Berkah Transformasi PTPN Group
ILUSTRASI Berkah Transformasi PTPN Group.-Maulana Pamuji Gusti-Harian Disway-
Khusus untuk komoditas gula, transformasi itu dimulai dengan memisahkan seluruh pabrik gula milik PTPN menjadi satu entitas ke dalam PT SGN.
BACA JUGA:KPK Geledah PT PTPN XI Surabaya
BACA JUGA:Java Cofee PTPN XII Hadir di KTT G20 Bali
Tak hanya merestrukturisasi organisasinya, tapi juga dilakukan perubahan paradigma dan membangun ekosistem baru produksi gula nasional. Dalam tiga tahun, transformasi itu ternyata telah menghasilkan.

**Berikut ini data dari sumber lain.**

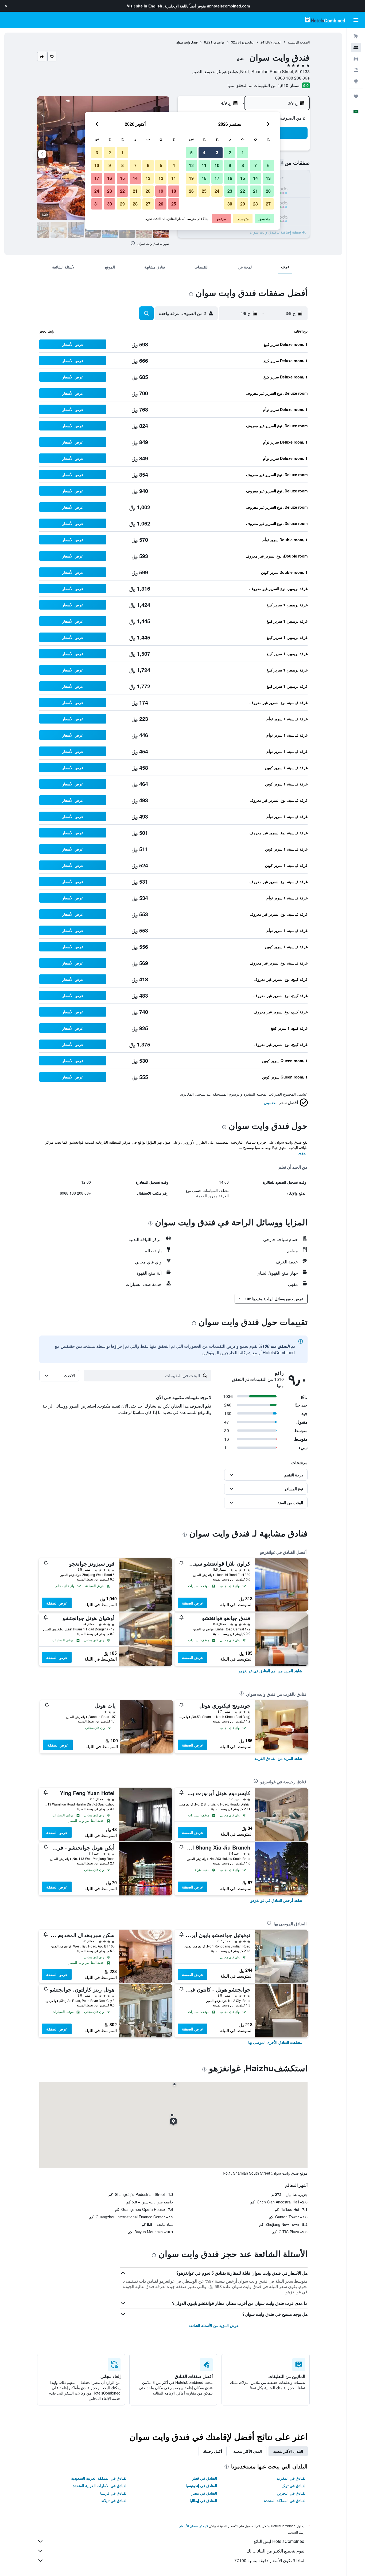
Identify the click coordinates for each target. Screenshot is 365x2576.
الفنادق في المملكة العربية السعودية (99, 2478)
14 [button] (255, 178)
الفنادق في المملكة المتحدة (285, 2500)
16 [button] (229, 178)
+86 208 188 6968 (292, 78)
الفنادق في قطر (204, 2478)
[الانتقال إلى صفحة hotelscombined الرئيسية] (325, 19)
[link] (270, 1670)
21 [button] (255, 191)
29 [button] (242, 204)
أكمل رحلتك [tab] (212, 2451)
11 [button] (204, 165)
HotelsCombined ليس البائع (279, 2541)
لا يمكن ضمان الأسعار (193, 2525)
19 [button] (191, 178)
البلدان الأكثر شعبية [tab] (288, 2451)
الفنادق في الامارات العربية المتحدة (100, 2485)
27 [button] (268, 204)
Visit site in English (144, 6)
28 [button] (255, 204)
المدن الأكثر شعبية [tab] (247, 2451)
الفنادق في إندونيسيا (201, 2485)
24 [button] (217, 191)
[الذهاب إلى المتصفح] (356, 81)
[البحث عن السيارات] (356, 58)
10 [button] (217, 165)
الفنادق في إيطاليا (203, 2500)
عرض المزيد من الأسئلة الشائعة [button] (214, 2325)
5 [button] (191, 152)
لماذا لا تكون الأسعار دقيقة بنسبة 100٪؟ (269, 2560)
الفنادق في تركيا (293, 2485)
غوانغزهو (219, 42)
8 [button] (243, 165)
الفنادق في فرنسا (113, 2493)
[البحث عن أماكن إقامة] (356, 47)
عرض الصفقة (192, 1603)
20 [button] (268, 191)
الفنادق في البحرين (291, 2493)
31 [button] (96, 204)
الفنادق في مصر (204, 2493)
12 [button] (191, 165)
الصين (277, 42)
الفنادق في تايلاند (114, 2500)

Apa indikatornya? Produktivitas gula di PTPN Group meningkat. Harapan petani untuk lebih sejahtera tumbuh secara signifikan.
Itu bisa dilihat dari terus bertambahnya luasan tebu milik petani. Kinerja perusahaan juga tumbuh dengan meyakinkan.
Para karyawan pun mempunyai harapan masa depan yang lebih cerah jika dibandingkan dengan sebelum transformasi terjadi.
Berdasar laporan kinerja perusahaan, produksi gula di PT SGN naik 13 persen. Tertinggi dalam 6 tahun terakhir.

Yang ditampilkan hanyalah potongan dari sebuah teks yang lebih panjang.